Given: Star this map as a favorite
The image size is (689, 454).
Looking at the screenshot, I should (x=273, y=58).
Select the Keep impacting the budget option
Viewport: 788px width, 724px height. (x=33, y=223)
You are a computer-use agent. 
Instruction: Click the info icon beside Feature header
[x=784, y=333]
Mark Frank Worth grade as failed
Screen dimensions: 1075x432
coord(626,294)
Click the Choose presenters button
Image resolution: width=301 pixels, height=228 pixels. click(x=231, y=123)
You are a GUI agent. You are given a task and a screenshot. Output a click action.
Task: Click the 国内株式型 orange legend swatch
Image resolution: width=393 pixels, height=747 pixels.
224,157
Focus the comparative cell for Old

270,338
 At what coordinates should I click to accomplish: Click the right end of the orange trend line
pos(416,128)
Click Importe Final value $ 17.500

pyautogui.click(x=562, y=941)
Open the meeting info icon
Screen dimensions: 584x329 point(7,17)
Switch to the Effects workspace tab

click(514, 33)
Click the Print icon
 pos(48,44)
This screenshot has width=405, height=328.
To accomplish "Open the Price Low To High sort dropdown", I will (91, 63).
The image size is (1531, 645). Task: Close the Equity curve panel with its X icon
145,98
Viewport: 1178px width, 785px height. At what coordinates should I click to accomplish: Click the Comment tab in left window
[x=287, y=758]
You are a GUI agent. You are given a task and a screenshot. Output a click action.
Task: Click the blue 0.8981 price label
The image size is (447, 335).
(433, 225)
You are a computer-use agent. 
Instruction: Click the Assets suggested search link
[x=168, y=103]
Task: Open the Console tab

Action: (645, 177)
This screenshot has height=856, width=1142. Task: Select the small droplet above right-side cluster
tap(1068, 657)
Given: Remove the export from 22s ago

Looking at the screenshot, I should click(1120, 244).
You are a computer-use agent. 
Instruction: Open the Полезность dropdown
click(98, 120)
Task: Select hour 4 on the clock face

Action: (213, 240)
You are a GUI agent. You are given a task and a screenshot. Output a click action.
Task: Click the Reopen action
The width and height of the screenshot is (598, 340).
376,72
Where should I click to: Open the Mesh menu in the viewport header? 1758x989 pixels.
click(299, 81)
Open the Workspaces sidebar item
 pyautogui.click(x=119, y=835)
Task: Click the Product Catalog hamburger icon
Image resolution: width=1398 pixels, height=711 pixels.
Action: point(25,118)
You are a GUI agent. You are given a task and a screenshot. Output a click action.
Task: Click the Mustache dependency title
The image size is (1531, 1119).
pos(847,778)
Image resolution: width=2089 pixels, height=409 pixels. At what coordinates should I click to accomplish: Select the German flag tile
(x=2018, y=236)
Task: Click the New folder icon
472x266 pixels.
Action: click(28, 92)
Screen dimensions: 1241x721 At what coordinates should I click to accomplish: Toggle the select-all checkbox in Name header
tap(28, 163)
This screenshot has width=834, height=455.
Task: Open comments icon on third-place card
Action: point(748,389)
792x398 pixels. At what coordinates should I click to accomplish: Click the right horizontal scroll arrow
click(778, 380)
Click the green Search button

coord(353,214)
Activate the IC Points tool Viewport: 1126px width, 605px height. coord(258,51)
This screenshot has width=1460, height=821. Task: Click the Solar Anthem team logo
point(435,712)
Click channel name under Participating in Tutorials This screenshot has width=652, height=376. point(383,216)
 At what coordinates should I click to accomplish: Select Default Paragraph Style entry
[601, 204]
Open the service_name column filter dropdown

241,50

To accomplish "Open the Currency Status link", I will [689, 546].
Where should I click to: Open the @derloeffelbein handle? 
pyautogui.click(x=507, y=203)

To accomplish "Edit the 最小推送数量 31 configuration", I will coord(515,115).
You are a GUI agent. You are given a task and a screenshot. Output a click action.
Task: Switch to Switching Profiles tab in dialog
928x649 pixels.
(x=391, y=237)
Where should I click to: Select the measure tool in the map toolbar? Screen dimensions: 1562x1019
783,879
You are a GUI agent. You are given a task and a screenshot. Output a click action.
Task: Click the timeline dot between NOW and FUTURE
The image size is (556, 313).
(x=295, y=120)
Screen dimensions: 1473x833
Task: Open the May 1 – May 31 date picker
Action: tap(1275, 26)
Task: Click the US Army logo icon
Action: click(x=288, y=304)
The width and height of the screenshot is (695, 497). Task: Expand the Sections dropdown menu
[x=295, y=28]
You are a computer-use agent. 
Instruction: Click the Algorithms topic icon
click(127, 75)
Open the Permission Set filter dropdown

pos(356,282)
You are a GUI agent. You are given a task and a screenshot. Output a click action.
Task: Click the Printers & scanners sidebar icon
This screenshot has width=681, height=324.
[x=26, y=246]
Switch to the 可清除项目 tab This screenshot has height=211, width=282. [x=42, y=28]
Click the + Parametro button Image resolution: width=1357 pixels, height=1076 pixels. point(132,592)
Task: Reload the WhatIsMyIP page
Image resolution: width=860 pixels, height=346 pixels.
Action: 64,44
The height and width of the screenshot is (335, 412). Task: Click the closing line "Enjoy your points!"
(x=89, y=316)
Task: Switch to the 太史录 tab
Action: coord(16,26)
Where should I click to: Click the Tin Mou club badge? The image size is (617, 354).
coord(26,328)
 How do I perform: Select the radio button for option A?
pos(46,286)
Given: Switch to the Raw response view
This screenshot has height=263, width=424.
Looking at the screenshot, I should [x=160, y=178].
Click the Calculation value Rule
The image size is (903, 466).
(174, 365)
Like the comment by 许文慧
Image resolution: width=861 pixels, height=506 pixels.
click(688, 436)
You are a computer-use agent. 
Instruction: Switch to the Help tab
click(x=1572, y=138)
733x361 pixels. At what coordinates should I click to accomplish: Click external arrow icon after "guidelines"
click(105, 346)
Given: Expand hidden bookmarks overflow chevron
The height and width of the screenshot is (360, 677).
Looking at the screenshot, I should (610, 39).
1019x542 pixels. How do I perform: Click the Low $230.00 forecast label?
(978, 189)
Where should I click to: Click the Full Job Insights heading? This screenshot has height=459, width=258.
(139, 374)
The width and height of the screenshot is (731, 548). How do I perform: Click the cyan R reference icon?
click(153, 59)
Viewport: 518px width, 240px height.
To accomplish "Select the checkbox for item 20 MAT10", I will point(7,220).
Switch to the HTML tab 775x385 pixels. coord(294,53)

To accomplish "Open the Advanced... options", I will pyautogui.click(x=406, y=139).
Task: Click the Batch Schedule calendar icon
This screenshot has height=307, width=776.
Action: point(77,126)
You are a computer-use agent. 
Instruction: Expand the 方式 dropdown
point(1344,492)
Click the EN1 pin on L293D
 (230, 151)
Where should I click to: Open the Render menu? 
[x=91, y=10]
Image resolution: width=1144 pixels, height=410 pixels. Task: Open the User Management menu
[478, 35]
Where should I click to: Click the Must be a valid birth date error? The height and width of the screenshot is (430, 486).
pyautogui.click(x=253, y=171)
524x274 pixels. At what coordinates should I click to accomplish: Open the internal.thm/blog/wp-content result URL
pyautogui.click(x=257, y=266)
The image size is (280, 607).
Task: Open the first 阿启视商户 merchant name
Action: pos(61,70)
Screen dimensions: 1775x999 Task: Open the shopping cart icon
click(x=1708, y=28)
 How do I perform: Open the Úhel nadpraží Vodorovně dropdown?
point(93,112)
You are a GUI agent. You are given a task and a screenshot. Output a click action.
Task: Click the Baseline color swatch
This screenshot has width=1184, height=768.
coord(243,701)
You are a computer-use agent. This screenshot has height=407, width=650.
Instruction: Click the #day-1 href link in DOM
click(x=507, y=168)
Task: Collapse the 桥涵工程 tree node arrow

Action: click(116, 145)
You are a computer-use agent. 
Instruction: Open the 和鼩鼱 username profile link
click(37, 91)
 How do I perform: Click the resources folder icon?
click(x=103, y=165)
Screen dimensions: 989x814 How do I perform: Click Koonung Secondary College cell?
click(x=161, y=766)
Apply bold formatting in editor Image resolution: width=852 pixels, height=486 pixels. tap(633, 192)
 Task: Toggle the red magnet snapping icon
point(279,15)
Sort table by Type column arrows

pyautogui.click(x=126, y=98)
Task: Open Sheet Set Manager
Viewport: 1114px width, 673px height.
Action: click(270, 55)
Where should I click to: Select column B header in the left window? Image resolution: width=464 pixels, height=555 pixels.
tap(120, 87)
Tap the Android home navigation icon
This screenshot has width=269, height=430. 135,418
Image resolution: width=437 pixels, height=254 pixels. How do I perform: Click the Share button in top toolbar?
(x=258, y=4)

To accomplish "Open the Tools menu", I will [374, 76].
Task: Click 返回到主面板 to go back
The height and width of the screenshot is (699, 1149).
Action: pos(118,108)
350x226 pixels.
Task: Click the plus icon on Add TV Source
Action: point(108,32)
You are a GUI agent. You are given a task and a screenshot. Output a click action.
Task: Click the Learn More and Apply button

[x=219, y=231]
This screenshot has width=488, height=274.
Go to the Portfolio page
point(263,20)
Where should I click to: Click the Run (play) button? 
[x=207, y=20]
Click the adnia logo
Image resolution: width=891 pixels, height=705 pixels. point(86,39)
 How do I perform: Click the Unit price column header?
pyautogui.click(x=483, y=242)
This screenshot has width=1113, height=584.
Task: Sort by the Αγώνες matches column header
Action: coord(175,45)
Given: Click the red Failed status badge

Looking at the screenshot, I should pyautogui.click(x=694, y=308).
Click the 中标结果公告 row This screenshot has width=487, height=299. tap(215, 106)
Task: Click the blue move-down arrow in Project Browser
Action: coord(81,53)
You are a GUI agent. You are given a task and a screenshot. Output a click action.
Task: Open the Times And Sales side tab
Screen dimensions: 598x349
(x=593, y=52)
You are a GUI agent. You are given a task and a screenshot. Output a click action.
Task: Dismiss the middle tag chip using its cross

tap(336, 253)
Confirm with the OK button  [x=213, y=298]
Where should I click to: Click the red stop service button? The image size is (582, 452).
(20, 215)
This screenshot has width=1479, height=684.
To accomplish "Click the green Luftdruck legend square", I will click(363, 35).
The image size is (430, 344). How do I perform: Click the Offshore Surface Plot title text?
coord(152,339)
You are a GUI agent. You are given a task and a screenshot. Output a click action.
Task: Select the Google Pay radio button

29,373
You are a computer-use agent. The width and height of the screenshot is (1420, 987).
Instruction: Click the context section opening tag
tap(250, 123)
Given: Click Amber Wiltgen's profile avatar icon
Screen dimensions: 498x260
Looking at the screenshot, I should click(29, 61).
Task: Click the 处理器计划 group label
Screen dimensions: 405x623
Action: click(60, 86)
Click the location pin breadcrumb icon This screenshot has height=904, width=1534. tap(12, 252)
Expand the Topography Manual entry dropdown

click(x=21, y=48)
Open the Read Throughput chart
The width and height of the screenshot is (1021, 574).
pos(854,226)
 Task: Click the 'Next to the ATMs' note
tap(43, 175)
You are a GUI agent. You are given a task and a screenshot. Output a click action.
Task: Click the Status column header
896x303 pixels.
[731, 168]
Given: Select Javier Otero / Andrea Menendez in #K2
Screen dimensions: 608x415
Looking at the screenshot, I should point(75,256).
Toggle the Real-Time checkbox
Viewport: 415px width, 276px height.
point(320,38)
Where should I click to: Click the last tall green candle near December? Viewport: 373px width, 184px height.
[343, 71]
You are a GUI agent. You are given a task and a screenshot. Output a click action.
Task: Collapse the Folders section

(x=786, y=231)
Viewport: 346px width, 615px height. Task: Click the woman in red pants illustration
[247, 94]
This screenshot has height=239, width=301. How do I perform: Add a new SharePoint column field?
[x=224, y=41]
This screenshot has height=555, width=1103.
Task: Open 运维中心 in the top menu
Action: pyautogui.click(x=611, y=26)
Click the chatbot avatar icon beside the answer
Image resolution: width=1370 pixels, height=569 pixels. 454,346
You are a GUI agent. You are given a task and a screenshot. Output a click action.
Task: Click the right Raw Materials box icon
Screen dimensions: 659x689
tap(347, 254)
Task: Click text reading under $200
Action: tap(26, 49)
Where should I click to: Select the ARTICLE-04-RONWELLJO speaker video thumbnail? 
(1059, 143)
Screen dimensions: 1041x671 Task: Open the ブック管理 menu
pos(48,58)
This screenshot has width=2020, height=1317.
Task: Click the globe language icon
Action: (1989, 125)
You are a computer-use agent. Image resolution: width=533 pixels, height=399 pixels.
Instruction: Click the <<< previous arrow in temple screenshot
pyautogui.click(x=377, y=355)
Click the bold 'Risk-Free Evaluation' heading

━━━━━━━━━━━━━━━━━━━━

EXERCISE TASK |
Copy out the records from the first line through the line holding "Viewport: 788px width, 724px", both included, swapping "budget" for "forecast" and keeping everything else the same.

SOLUTION TO THE PROBLEM |
Given: Star this map as a favorite
The image size is (689, 454).
Looking at the screenshot, I should (x=273, y=58).
Select the Keep impacting the forecast option
Viewport: 788px width, 724px height. (x=33, y=223)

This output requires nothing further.